Ma la teoria è lo stesso interessante. Specie per una come me incline a conservare, per dire, i biglietti del cinema.
A quanto pare la regola dei 400 oggetti serve a vivere il presente in modo più concreto, senza rimanere legati feticisticamente alle cose e di conseguenza alle nostalgie, al passato, a ciò che custodiscono più profondamente.

Se dovessi tenere solo quattrocento oggetti, libri (e dischi, dai) a parte, da cosa non mi separerei?
Dal bollitore.

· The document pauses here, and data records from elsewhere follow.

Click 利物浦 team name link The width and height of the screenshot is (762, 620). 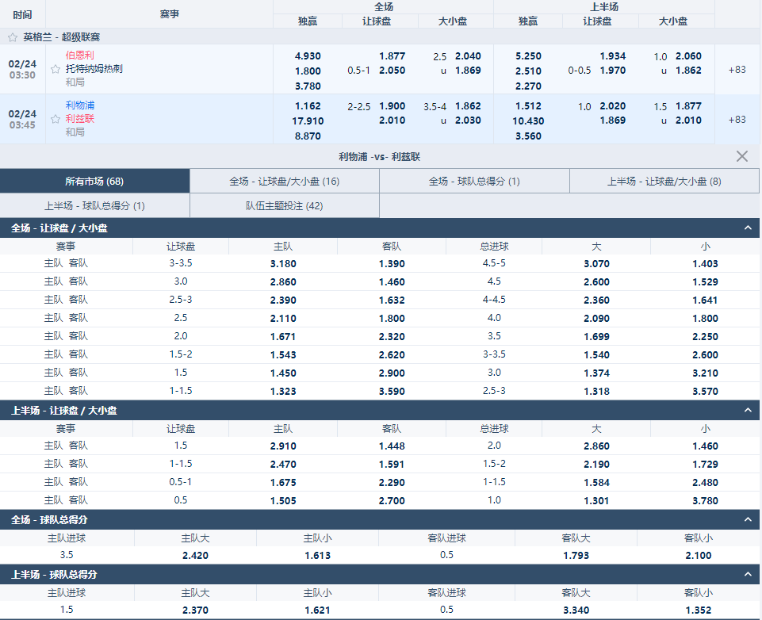81,105
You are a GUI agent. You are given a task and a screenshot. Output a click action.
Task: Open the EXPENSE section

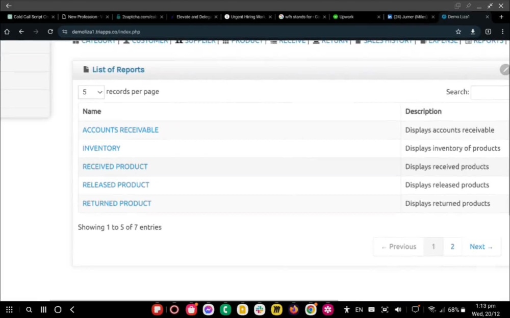pos(442,41)
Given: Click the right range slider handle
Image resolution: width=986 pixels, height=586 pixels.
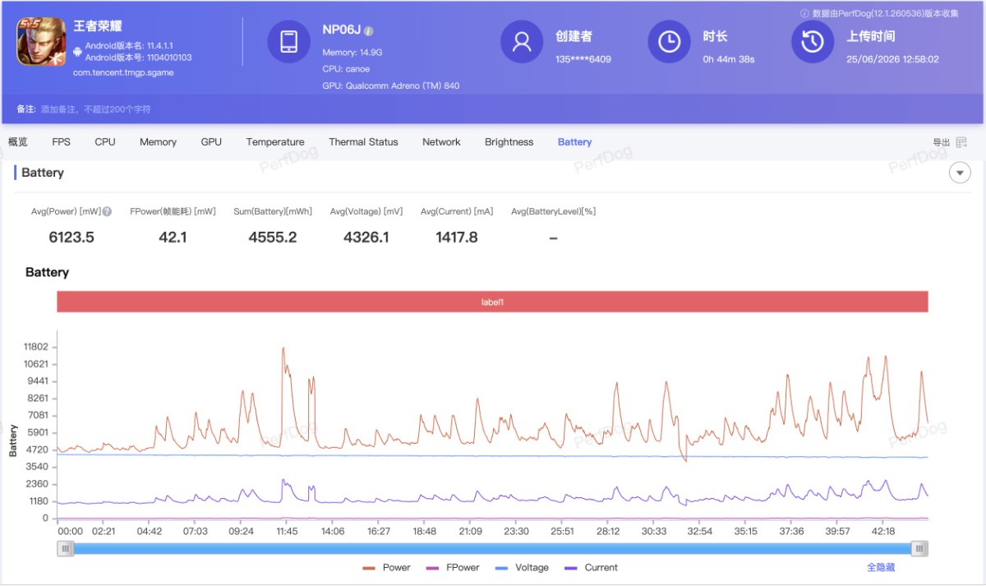Looking at the screenshot, I should 920,548.
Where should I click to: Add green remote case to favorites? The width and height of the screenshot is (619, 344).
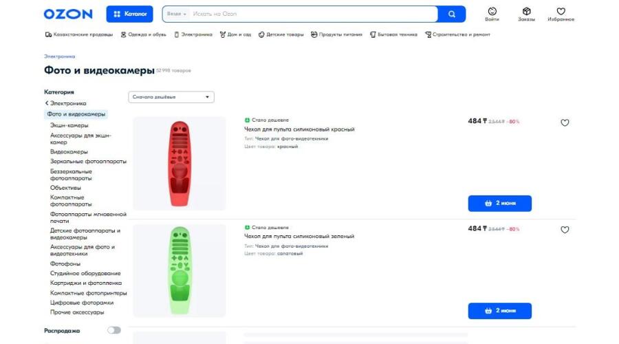click(x=565, y=230)
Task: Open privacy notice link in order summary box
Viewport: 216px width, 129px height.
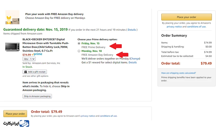Action: click(x=174, y=27)
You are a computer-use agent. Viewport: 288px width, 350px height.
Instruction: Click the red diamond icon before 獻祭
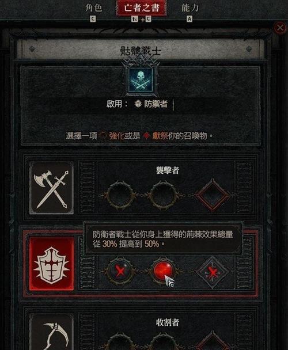point(146,135)
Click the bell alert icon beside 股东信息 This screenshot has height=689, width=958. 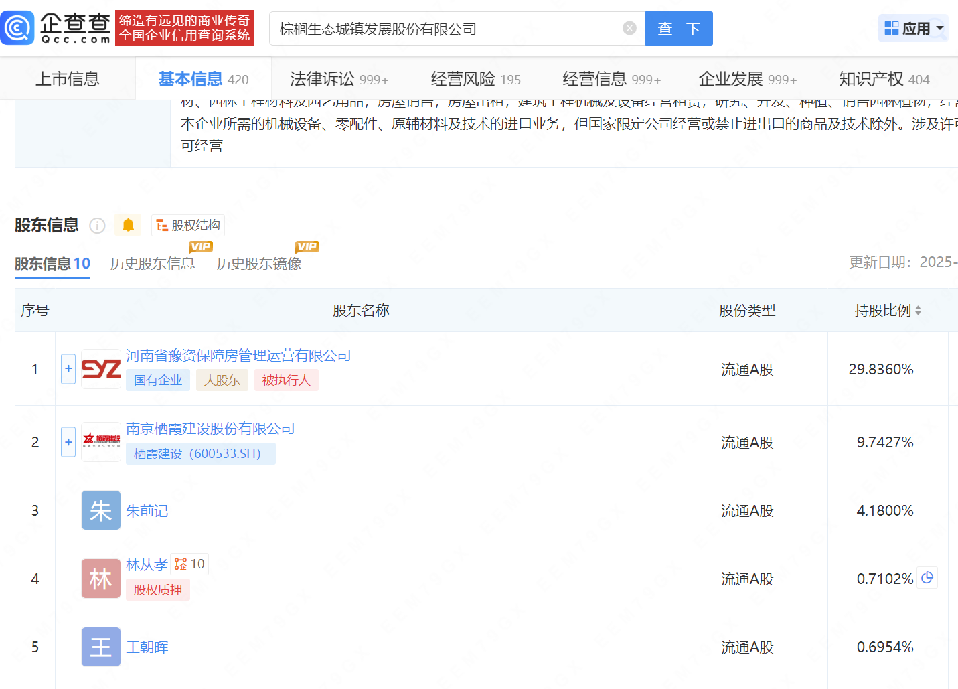pos(128,225)
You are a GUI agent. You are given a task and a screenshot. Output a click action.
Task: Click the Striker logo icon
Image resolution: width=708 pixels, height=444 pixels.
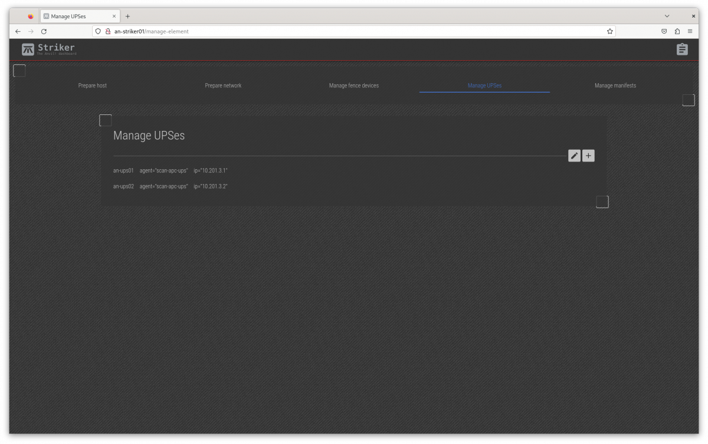pyautogui.click(x=28, y=50)
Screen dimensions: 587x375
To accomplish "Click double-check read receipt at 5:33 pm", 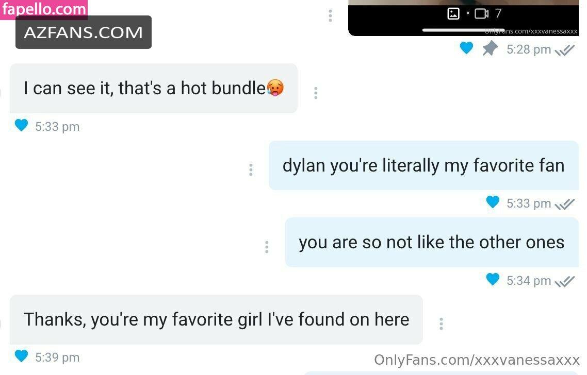I will click(564, 204).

Da un paio di posacenere di quelli che ho collezionato nel tempo. da stampe o cartoline attaccate alle pareti.
Mentre mi guardavo intorno per scremare, mi sono accorta che quasi tutto quello che mi circonda qua dentro è un pezzo di una vita sospesa in un tempo che non è né passato né veramente presente.
Perché il presente è già futuro, come mi hanno ammonito recentemente, e il mio futuro è un puzzle che conosco solo io.

E ho capito che una piccola brace si è spenta, mentre facevo questa considerazione.
Ha sfrigolato e si è spenta, in un ultimo leggero sbuffo.